Engelbert, responding to a specific question about Philadelphia, confirmed that city is under consideration but she didn’t name any others.

Engelbert said the league will begin considering expansion applications after the conclusion of the current WNBA playoff final series between the New York Liberty and Minnesota Lynx.

“I would think in the next couple of months or so, as we get into the offseason, we’ll start taking a look at those which will go to the top of the list,” she said.

RYAM sees up to $20 million EBITDA impact from fire

Rayonier Advanced Materials Inc. said a fire at its Jesup, Georgia, plant Oct. 11 was quickly contained with no injuries.

However, the struggling company said it expects the fire to lower its earnings before interest, taxes, depreciation and amortization by $15 million to $20 million, subject to potential insurance recoveries.

The Jacksonville-based cellulose specialties products company known as RYAM said the Jesup facility is its largest plant, and it is expected to be offline for  repairs until the week of Oct. 28.

RYAM has reported losses from continuing operations for five straight years but had a net profit of $6.6 million in the first half of this year.

Boeing cutting 10% of workforce

Eight months after opening a $245.8 million facility on Jacksonville’s Westside, The Boeing Co. announced Oct. 11 it is cutting 10% of its global workforce, which would be about 17,000 jobs.

A Boeing spokesman said by email he could not share information on how the cuts would affect specific sites.

Boeing opened its Maintenance, Repair and Overhaul hangar at Cecil Airport in West Jacksonville to accommodate work on P-8 maritime patrol aircraft, KC-46 refueler/transport planes and F/A-18 Super Hornet jets.

The company did not say how many employees it has in Jacksonville but the JAXUSA Partnership economic-development division of JAX Chamber says Boeing has 400.

Boeing, which is dealing with a number of issues, said it expects to report negative cash flow of $1.3 billion in third quarter. It said the company will recognize charges to earnings on several programs, including the KC-46. But it said production on that aircraft will continue.

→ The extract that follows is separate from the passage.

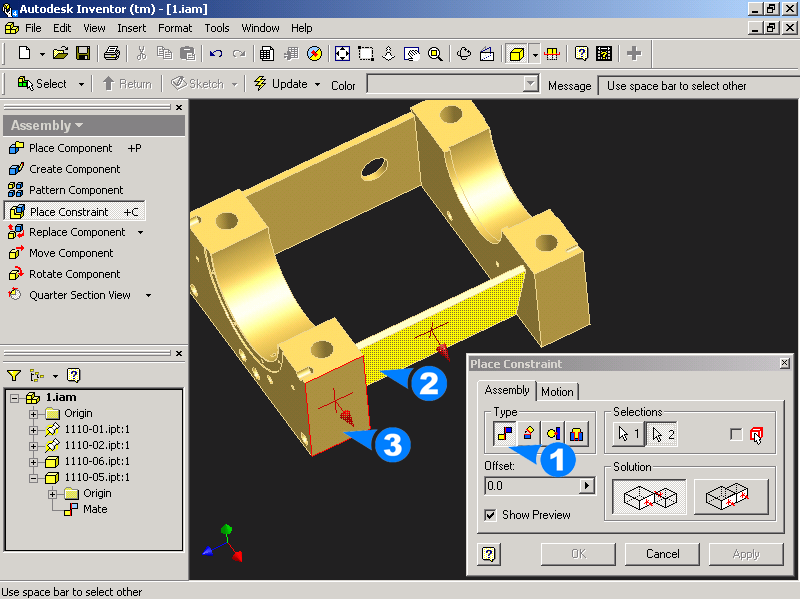Expand the 1110-06.ipt:1 tree node

[x=33, y=461]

The company’s problems include well-publicized safety issues with some of its passenger airplanes.

Meanwhile, a machinists strike has halted some of its production.

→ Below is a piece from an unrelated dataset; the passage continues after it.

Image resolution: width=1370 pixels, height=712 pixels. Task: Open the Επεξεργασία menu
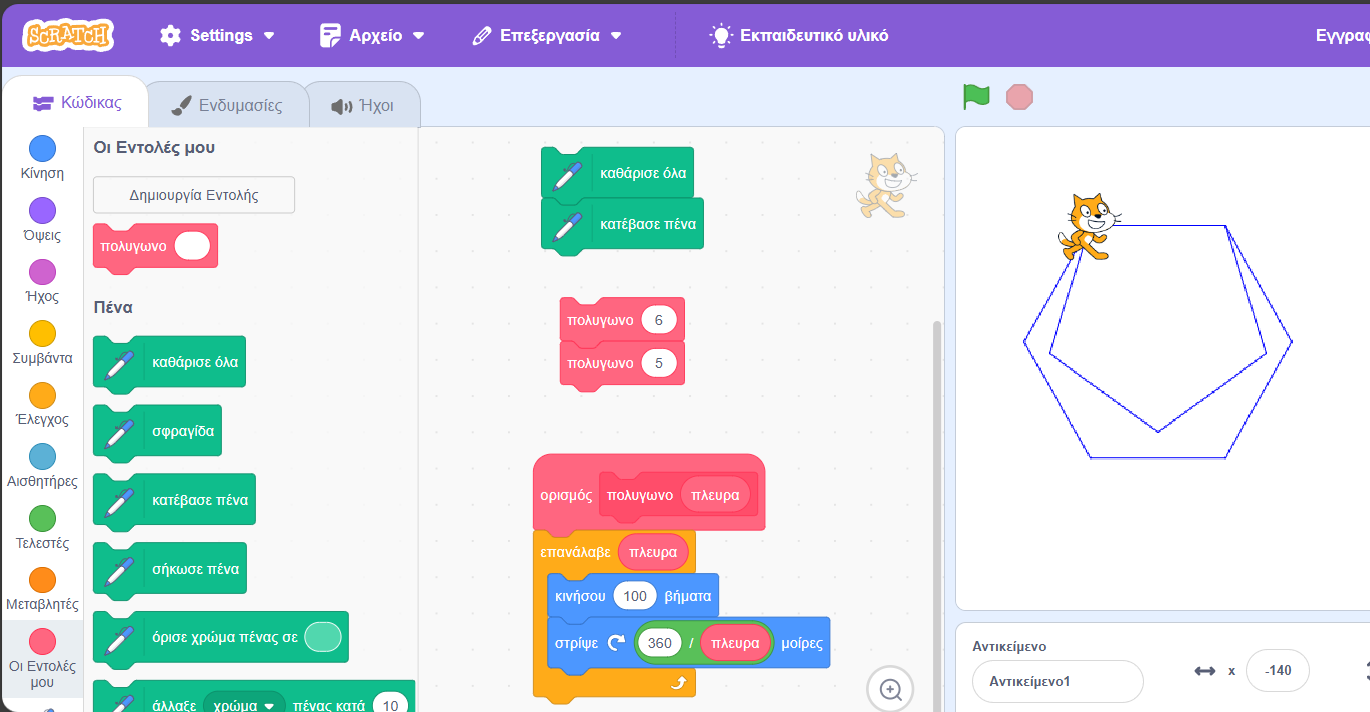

“Beyond navigating our current environment, restoring our company requires tough decisions and we will have to make structural changes to ensure we can stay competitive and deliver for our customers over the long term,” said a statement by CEO Kelly Ortberg, who joined Boeing in August.

Ortberg said Boeing needs to “reset our workforce levels to align with our financial reality and to a more focused set of priorities.”

He said the cuts will include executives and managers.

Treace sees improvement in earnings

Treace Medical Concepts Inc. has disappointed investors this year by lowering its revenue growth forecast, but it said Oct. 14 its earnings trends are improving.

The Ponte Vedra-based company, which makes products for the surgical treatment of bunions and other foot issues, said its 2024 adjusted earnings before interest, taxes, depreciation and amortization are expected to improve by 50% this year and it expects to break even on an adjusted EBIDTA basis in 2025.

Treace Medical also said in its Oct. 14 news release that it filed a patent infringement lawsuit in U.S. District Court for the District of New Jersey against Stryker Corp. and its subsidiary, Wright Medical Technology Inc.

The company alleges Stryker launched products that infringe on Treace Medical’s intellectual property.

“This suit not only sends a message to competitors in the marketplace, particularly those that infringe on our intellectual property, but also reassures our shareholders that we are committed to protecting our investments in our pioneering research and technology, which drives our ability to continue to innovate solutions that benefit patients,” CEO John Treace said in the release.

A Stryker spokesman did not respond to an email seeking comment on the lawsuit.